I remember it well--that first glorious rush of certainty that at last--at last--I had found the perfect book, a book I could only adore. I was about ten, and the book was Andre Norton's Ordeal in Otherwhere, which you can currently find in the multi-book collection Warlock. Ordeal in Otherwhere had everything: a female heroine who was not a toxic little wuss. A meerkat familiar. Glorious witchy dragon-lady sorceresses. Challenges bigger than the usual girl-lit ick of makeup and clothes and who you were going to date. Dreams. Sensa Wonda. Heady stuff for a girl who wanted to be an astronaut when she grew up, and whose early reading material included Greek myths. Of course, I promptly forgot both the name of the author and the name of the book, and spent the next ten years reading through every book that seemed like it--and came to love the whole genre in the process.

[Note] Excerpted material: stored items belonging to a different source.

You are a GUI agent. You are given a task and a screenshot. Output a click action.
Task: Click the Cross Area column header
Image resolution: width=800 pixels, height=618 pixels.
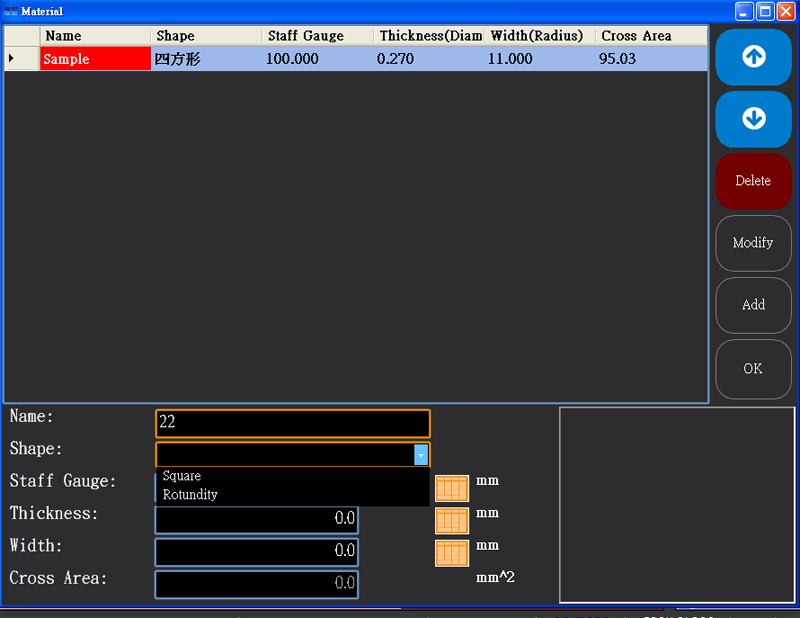(x=650, y=36)
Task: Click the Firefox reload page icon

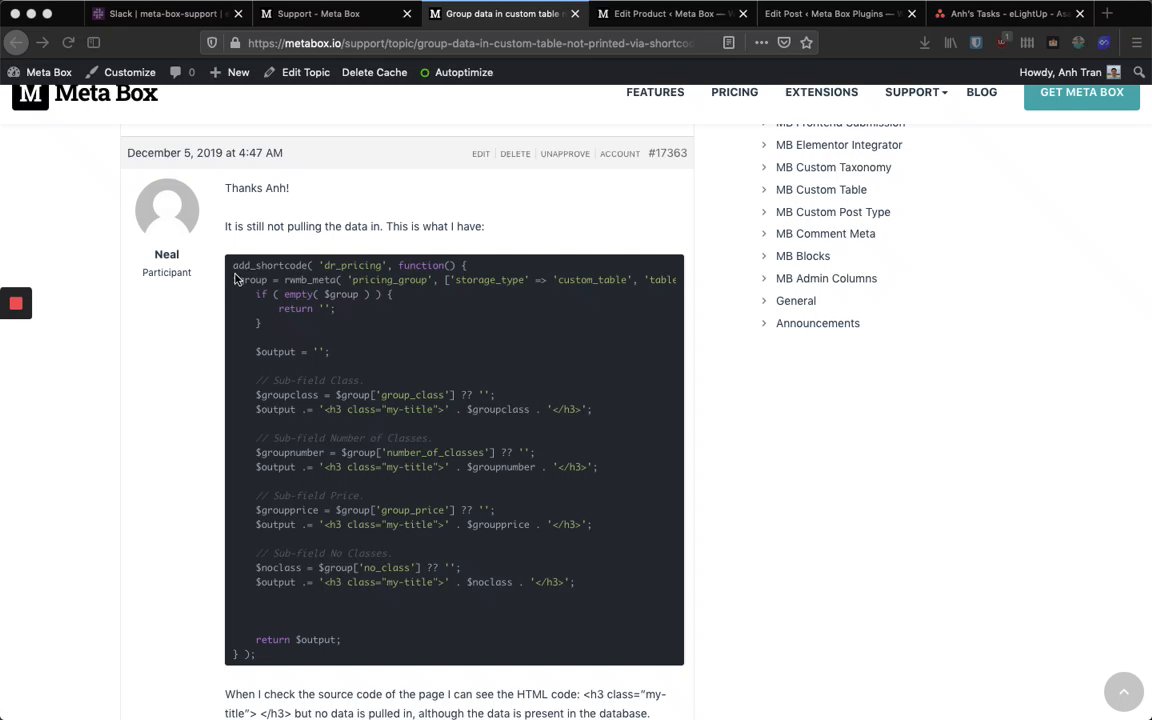Action: 68,43
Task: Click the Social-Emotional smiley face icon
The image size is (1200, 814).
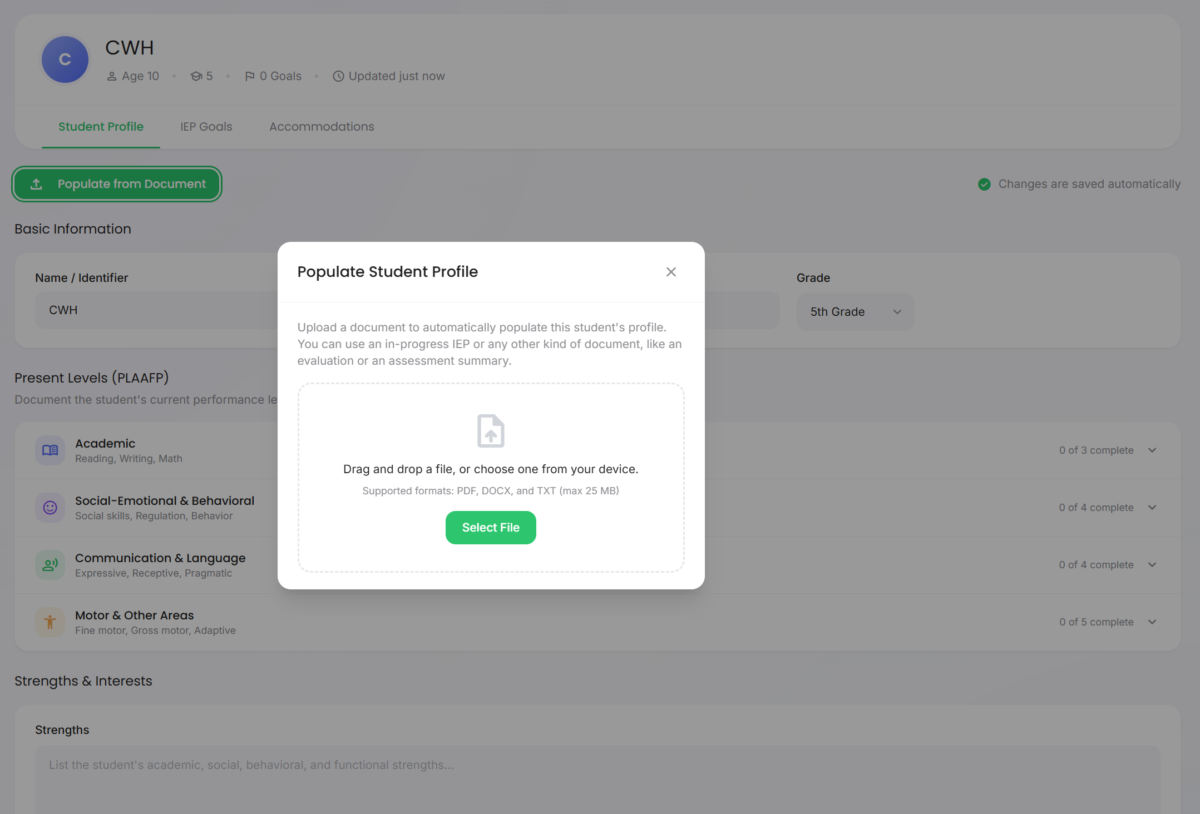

Cover, Warlock, by Andre Norton Source: Amazon Books
Some stories take you that way. You are barely a paragraph in and you already know you're in good hands, carried along by writers and, in film, with performers and production teams you dare trust. Your standards and expectations may change as you get older, but you still know that rush of excitement when you begin to read and realize that you're in the presence of competence and charisma. Your favorite may not be my favorite, and mine may not be my sister's--but we still know it when we encounter it. The sting, the sizzle, the sense of falling into the zone, where the story is real and your heart and mind are committed for as long as it takes.
Of course, we all know what it's like to fall out of the zone, too. Fast or slow, logical or puzzling, sometimes a writer loses us. We may know just why. (Zippers on Regency dresses! Hot chocolate in medieval Europe! Men who have nothing better to do the night before battle but comfort their sobbing lovers!) We may never know. (I am still trying to make it through several books recommended by trusted friends, and failing to bond. They are well-written books--I just don't give a damn.)
Here's the thing--loving a work of fiction is collaborative. It's what the work itself brings to you, and what you bring to it. When it works it's true love. When it works, it becomes a landmark in your heart, for days, for years, for decades. You can read the map of your own life and growth in your favorite fiction. There's the stuff you grow out of--sometimes with a gasp of relief. I am so very glad I only loved Jonathan Livingston Seagull for a matter of a few months in my mid-teens. There are books that become permanent features of how you think and understand fiction itself: I will never get over the point at which I realized the complexity of Dorothy Sayers' Gaudy Night, spending much of a week taking it apart and putting it back together, realizing how scene after scene satisfied multiple purposes within both the logic of the plot, the logic of the theme--and the rigorous logic of the thesis. I had been taught that level of reading before--but never accomplished such a complicated analysis solo, without prompting or teacher support. It changed my idea of "skilled writing" forever more.
We become fluent in fiction over time, finding out what our own personal zone is like--what we ourselves respond to.
We all have favorites, too. I love R.A. Lafferty--I could write a love song to his short stories, and entire rhapsodies to The Reefs of Earth. I love Connie Willis--almost any Connie Willis. But I also love David Weber's Honor Harrington, pretty much all of Bujold's characters and stories, Sharon Shinn's fascinating different fantasy realms, each distinct, each with a magic unlike anything else I recall seeing. I love Tanith Lee's Night's Master, and still love Asimov's Foundation--and his Daneel Olivaw novels. I love Ready Player One. We live in what I honestly think is the true Golden Age of the imaginative arts. They have become the fictional language of our culture. Whether we are talking space opera or horror novel, comic superhero or dashing vampire leading man, hot modern urban witch or futuristic starship captain or a major in the space marines, we tell our stories in the language of "what if," because for many of us the language of gritty realism wasn't big enough to say what needed saying.
Cover, Ready Player One, by Ernest Cline Source: Amazon
What have you recently fallen in love with? Are there any new writers or film-makers who have stolen your heart away? Or old classics you either never read before, or only just fell in love with, that rattled you to the core? Let us know what has caught your mind and heart, so we can help you share and promote the good stuff. Because, in the immortal words of Princess Bride: Sonny, true love is the greatest thing, in the world -- except for a nice MLT – mutton, lettuce and tomato sandwich, where the mutton is nice and lean and the tomato is ripe.